O projeto número 7108/2014, da autoria de Renan Calheiros, tem como objetivo ampliar o âmbito de atuação da arbitragem para solução de conflitos, e aborda o uso da arbitragem em áreas como direito do consumidor e em contratos da administração pública. A parte que trata dos conflitos societários é um trecho que inclui na lei das S/A o artigo 136. O projeto tramita na Câmara dos Deputados e os especialistas não esperam sua aprovação antes do ano que vem.

Este artigo 136 prevê o direito de retirada dos acionistas dissidentes, mediante o reembolso do valor de suas ações. No entanto, este direito não se aplica a empresas de segmento especial de listagem da bolsa de valores nem às que vão migrar para este tipo de segmento. O direito de retirada também não se aplicará em empresas que têm “liquidez e dispersão no mercado”, pois nestes casos o investidor pode vender os papéis no mercado. Os advogados explicam que este direito de retirada é a grande “novidade” do projeto de lei, a qual tira as dúvidas sobre o alcance da cláusula arbitral.

Atualmente, todas as empresas do Novo Mercado têm a cláusula arbitral em seu estatuto, pois esta é uma das condições para as companhias participarem deste nível de governança corporativa. No entanto, existe uma discussão no meio jurídico sobre a possibilidade de minoritários discordarem desta cláusula. Enquanto alguns especialistas defendem que todos estão sujeitos à cláusula quando aceitam ser acionistas, outros acreditam que o minoritário não está sujeito caso se manifeste contrariamente.

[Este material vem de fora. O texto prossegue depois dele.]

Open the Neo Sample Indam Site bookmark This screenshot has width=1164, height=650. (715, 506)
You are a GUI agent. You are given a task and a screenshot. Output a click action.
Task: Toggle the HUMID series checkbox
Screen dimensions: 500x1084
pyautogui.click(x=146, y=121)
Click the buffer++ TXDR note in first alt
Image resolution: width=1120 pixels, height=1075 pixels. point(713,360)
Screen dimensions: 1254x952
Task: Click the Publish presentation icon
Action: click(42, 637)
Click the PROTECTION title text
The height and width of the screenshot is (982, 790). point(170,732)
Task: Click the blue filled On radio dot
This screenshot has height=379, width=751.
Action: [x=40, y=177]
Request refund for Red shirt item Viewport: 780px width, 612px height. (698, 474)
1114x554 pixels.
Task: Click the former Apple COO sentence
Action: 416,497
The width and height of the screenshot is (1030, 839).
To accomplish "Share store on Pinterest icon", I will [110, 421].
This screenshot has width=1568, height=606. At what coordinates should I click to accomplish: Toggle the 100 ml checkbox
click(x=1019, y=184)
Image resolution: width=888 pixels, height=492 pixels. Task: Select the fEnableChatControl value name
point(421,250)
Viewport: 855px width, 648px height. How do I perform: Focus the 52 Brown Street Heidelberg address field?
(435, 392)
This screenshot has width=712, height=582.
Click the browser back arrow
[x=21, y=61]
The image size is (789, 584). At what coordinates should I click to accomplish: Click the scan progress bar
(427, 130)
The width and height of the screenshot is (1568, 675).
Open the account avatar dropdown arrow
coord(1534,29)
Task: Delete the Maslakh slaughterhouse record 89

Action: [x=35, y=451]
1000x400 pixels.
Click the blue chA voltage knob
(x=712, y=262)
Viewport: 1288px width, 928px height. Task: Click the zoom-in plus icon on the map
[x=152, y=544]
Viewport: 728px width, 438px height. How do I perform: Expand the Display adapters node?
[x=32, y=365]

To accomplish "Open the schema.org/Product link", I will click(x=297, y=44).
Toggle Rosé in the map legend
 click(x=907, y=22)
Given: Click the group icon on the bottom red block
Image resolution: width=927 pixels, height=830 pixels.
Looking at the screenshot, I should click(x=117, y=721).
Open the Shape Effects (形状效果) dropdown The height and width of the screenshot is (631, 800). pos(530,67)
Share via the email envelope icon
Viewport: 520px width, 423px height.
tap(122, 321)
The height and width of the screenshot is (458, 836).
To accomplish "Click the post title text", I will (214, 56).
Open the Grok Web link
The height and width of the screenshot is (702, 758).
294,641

Com a aprovação do projeto de lei da arbitragem, deixaria de existir esta discussão, ficando definida a sujeição do minoritário. “O artigo 136 acaba com a discussão de que a cláusula arbitral se aplica a minoritário que dela se dissentiu”, afirmou Walfrido Jorge Warde Junior, sócio do escritório Lehmann, Warde & Monteiro de Castro Advogados. Em sua visão, a medida reduz a afirmação do direito das minorias. “Só quando tem dinheiro pode ocorrer o litígio? Não pode ser desta forma.”

Além de receber críticas, o projeto levanta a polêmica sobre o desempenho do judiciário em litígios societárias. O sócio responsável pela área de Contencioso e CEO de TozziniFreire Advogados, Fernando Serec, lembra que brigas societárias na Justiça têm durado anos e também gerado altas despesas. “Não sei qual é a vantagem de ir para a Justiça, se os minoritários não têm se saído bem nas questões liminares e ficam esperando dez, doze anos para uma resolução.” Ele defende que a arbitragem é a melhor alternativa, independente da questão dos custos, devido à celeridade e a qualificação dos árbitros.

Os advogados citaram o exemplo norte-americano como algo a ser perseguido pelo Brasil, pois nos Estados Unidos existem cortes especializadas em direito societário, onde o tratamento destas questões é mais eficiente e também mais célere. No Brasil, começou a surgir algo parecido nos últimos anos, com a criação de duas Câmaras Reservadas de Direito Empresarial no Tribunal de Justiça de São Paulo, que são bastante elogiadas pelos advogados que atuam nesta área por serem céleres e especializadas. “Foi um sucesso muito grande, e é para isso que temos que caminhar”, afirma Warde Júnior.

Procurada pela reportagem, a Associação de Investidores no Mercado de Capitais (Amec) declarou que não está acompanhando o assunto, e por isso não iria comentar.